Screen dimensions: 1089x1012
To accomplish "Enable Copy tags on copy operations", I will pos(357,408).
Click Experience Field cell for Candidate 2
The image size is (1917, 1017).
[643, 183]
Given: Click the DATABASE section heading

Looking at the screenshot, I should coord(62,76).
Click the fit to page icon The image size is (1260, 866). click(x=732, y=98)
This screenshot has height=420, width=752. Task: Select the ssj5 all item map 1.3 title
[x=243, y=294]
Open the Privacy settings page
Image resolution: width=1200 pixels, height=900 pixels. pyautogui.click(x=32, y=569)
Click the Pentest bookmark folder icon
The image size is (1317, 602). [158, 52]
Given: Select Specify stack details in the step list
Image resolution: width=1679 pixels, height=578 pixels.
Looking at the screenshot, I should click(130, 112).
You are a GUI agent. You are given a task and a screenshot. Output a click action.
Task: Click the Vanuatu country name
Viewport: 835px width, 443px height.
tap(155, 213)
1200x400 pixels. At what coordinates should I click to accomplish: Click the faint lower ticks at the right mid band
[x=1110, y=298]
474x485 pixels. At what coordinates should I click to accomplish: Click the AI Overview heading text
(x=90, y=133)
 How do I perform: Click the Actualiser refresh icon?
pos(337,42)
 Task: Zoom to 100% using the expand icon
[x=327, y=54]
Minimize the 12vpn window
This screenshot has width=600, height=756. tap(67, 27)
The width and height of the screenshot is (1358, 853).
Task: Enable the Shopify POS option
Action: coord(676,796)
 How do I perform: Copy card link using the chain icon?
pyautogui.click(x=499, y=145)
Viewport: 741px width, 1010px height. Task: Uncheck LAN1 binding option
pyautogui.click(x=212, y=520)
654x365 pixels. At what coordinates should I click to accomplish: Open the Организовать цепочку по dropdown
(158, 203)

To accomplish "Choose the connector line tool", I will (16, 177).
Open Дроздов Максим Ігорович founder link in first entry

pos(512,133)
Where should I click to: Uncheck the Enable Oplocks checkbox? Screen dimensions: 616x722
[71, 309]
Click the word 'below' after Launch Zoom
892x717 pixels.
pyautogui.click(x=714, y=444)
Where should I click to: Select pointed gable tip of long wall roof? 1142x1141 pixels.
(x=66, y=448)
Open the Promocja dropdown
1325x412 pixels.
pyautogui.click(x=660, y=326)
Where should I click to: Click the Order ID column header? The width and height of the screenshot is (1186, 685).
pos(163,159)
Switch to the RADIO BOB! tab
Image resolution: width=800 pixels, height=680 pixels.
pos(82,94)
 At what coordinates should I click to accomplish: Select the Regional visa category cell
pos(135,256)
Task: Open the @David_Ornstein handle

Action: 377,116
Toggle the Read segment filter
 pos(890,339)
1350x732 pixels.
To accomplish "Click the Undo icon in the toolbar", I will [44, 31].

--- EXERCISE OBJECTIVE ---
From the data above, return every line from the line that has "Where should I click to: Select" up to and including the line that has "1350x732 pixels.", exactly.

--- ANSWER TO THIS EXERCISE ---
Where should I click to: Select pointed gable tip of long wall roof? 1142x1141 pixels.
(x=66, y=448)
Open the Promocja dropdown
1325x412 pixels.
pyautogui.click(x=660, y=326)
Where should I click to: Click the Order ID column header? The width and height of the screenshot is (1186, 685).
pos(163,159)
Switch to the RADIO BOB! tab
Image resolution: width=800 pixels, height=680 pixels.
pos(82,94)
 At what coordinates should I click to accomplish: Select the Regional visa category cell
pos(135,256)
Task: Open the @David_Ornstein handle

Action: 377,116
Toggle the Read segment filter
 pos(890,339)
1350x732 pixels.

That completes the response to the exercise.